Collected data
'''

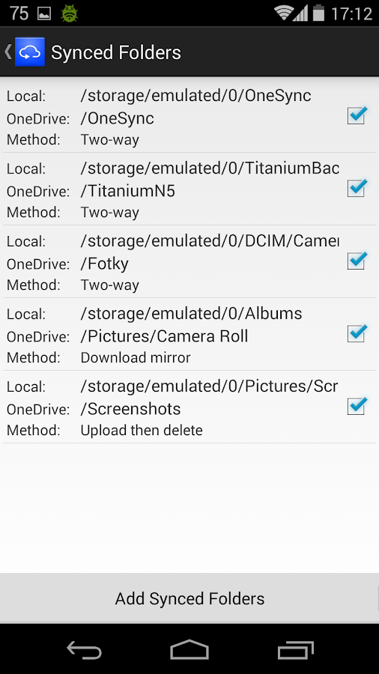Tap the Android home navigation button
379x674 pixels.
[x=190, y=649]
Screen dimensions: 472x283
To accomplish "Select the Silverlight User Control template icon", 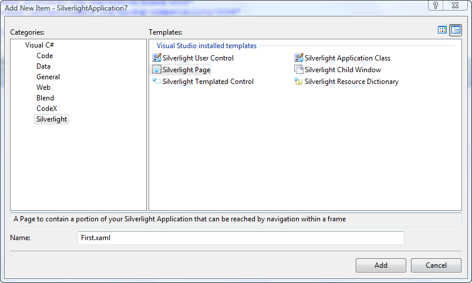I will coord(157,58).
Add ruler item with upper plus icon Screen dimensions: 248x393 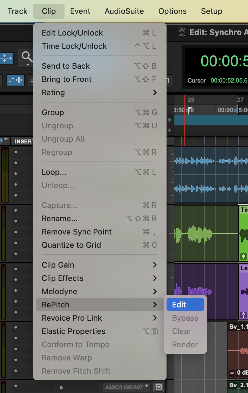point(170,120)
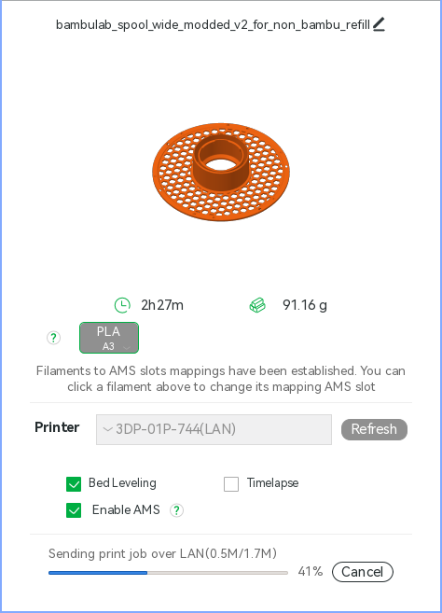Click the orange spool model preview
The width and height of the screenshot is (442, 613).
(221, 172)

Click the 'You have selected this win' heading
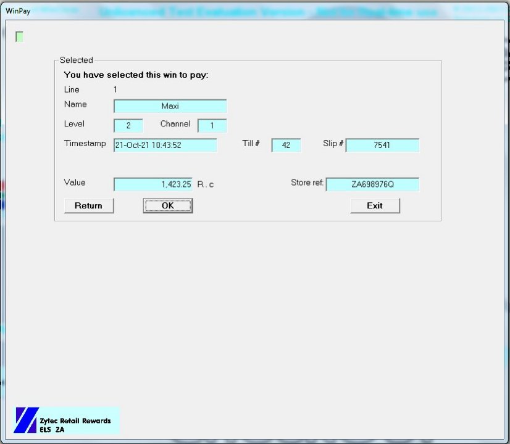point(136,75)
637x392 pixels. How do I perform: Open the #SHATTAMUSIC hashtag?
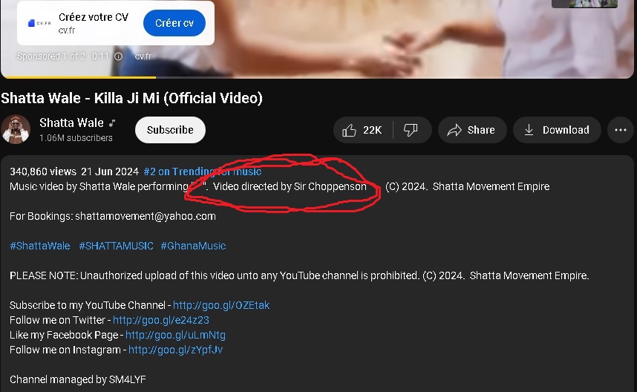click(116, 246)
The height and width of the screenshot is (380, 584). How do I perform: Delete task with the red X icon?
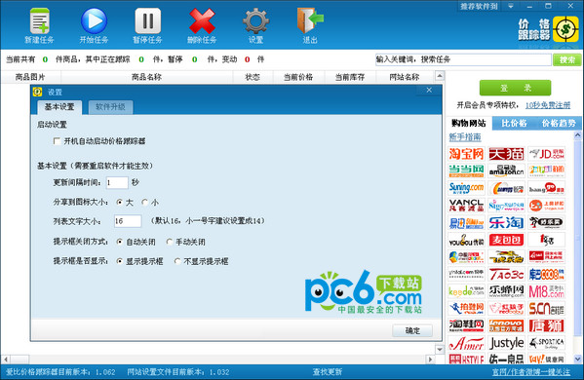(x=202, y=25)
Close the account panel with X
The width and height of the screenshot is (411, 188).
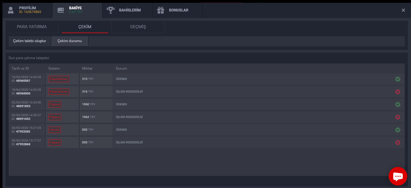[x=403, y=10]
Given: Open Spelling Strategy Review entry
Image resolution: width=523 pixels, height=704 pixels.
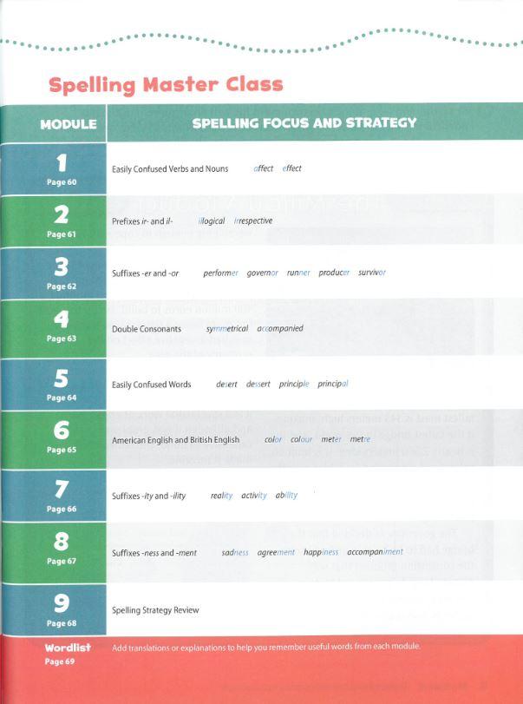Looking at the screenshot, I should coord(155,610).
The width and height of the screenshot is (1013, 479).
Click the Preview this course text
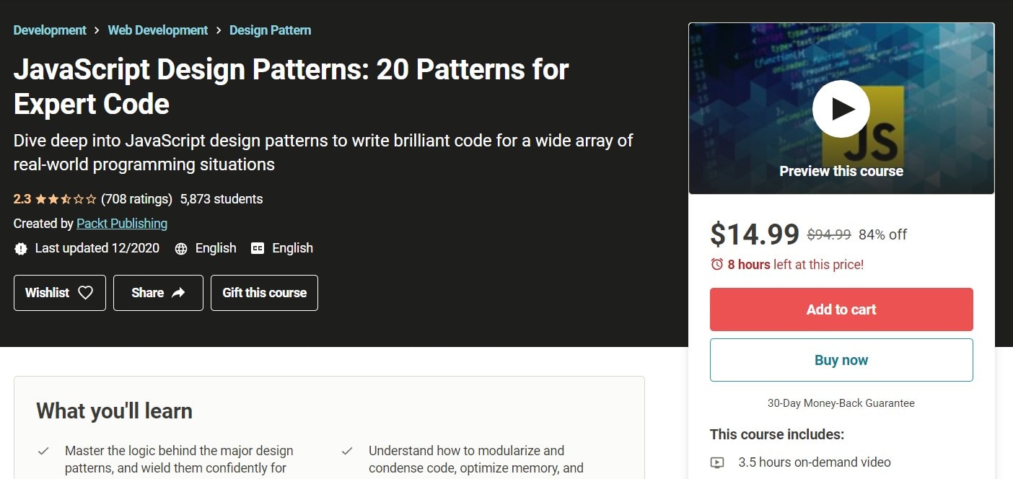point(841,171)
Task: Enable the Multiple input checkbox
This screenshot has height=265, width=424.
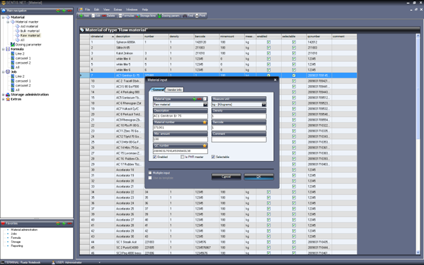Action: click(151, 173)
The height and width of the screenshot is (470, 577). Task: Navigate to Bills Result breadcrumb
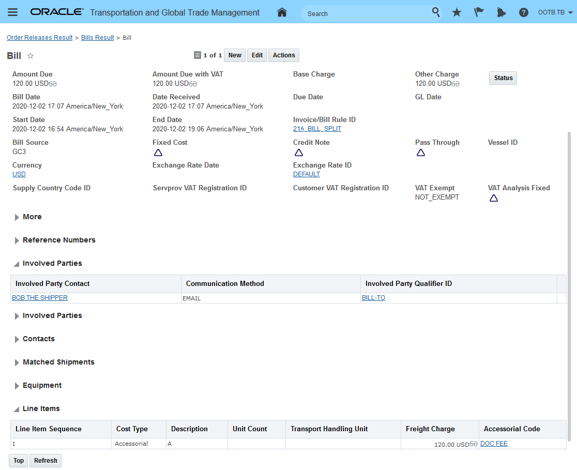point(97,38)
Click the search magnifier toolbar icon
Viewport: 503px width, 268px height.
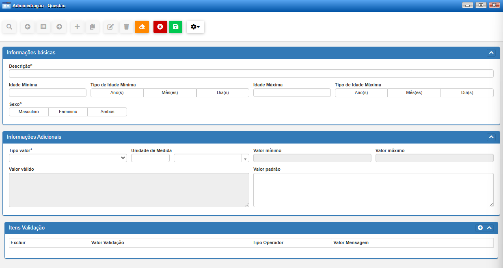(9, 27)
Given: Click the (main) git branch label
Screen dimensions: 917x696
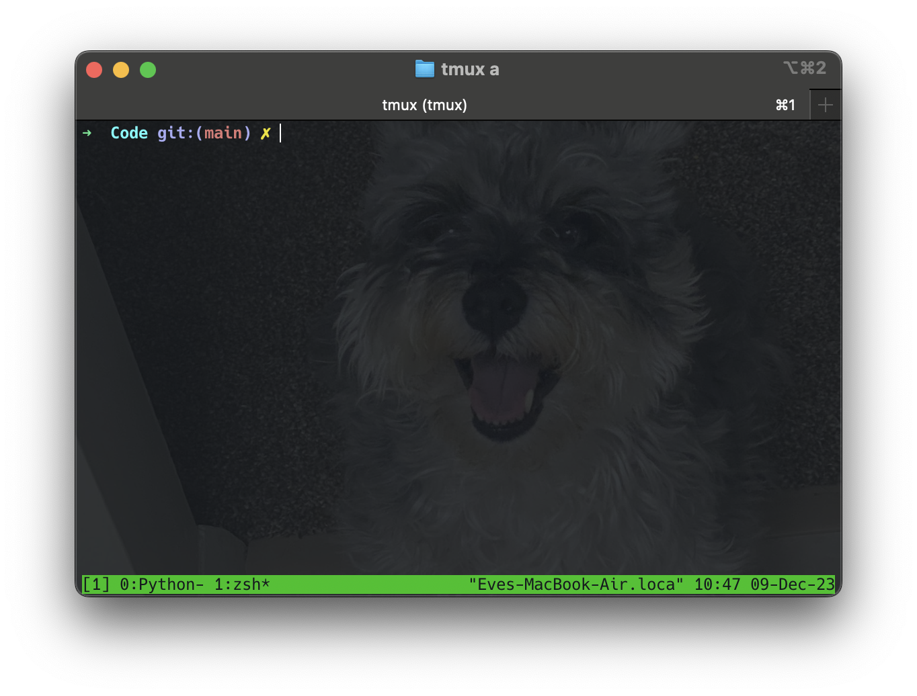Looking at the screenshot, I should 223,133.
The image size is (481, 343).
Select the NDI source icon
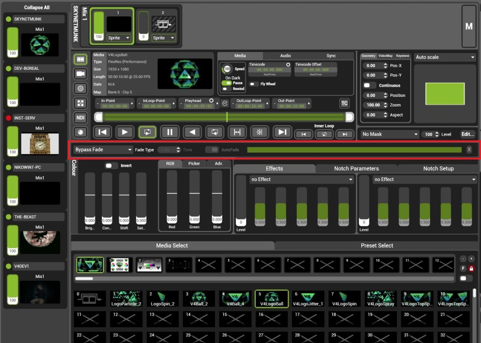tap(80, 117)
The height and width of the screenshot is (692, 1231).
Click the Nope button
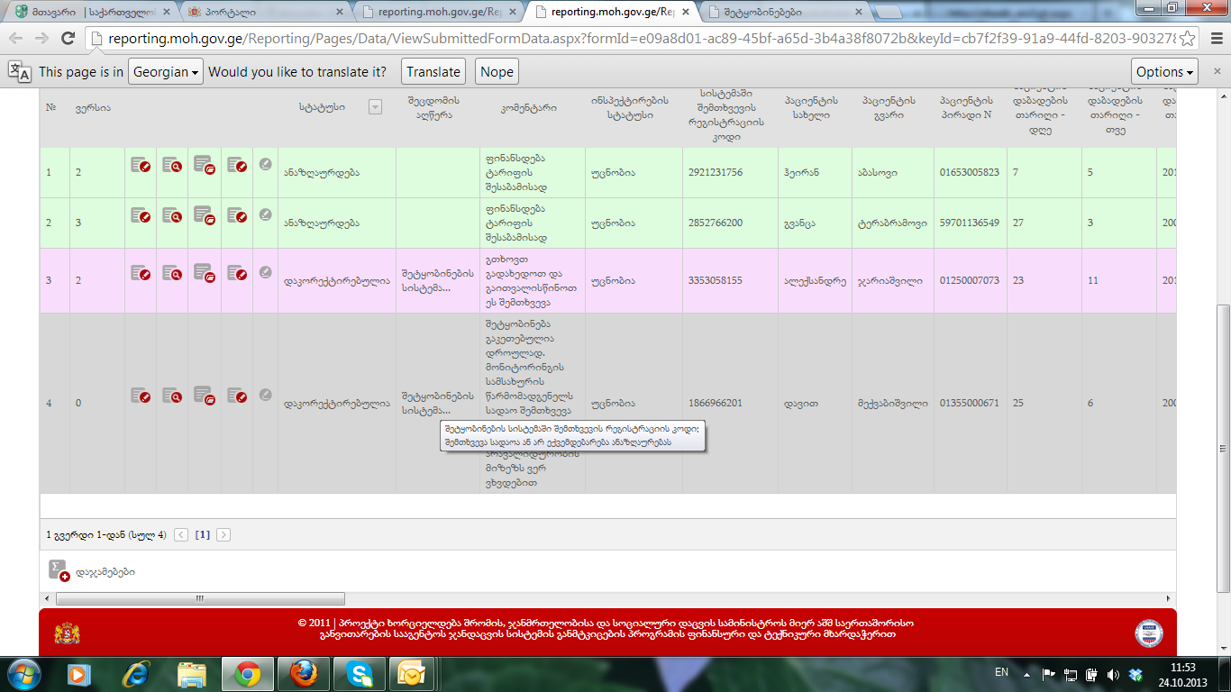tap(497, 72)
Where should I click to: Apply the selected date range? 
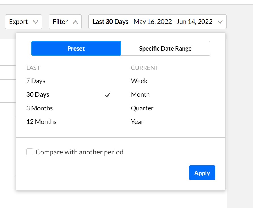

'''

→ **WORK ORDER**
From the records above, transcribe only the stretch from the line with "The width and height of the screenshot is (1013, 479)." through the line with "Click the search magnifier toolbar icon", keeping both ends. Omit pictures.

→ **EXPECTED ANSWER**
The width and height of the screenshot is (1013, 479).
Click the Preview this course text
point(841,171)
Task: Enable the Multiple input checkbox
This screenshot has height=265, width=424.
Action: click(151, 173)
The height and width of the screenshot is (470, 577). Task: Navigate to Bills Result breadcrumb
point(97,38)
Click the search magnifier toolbar icon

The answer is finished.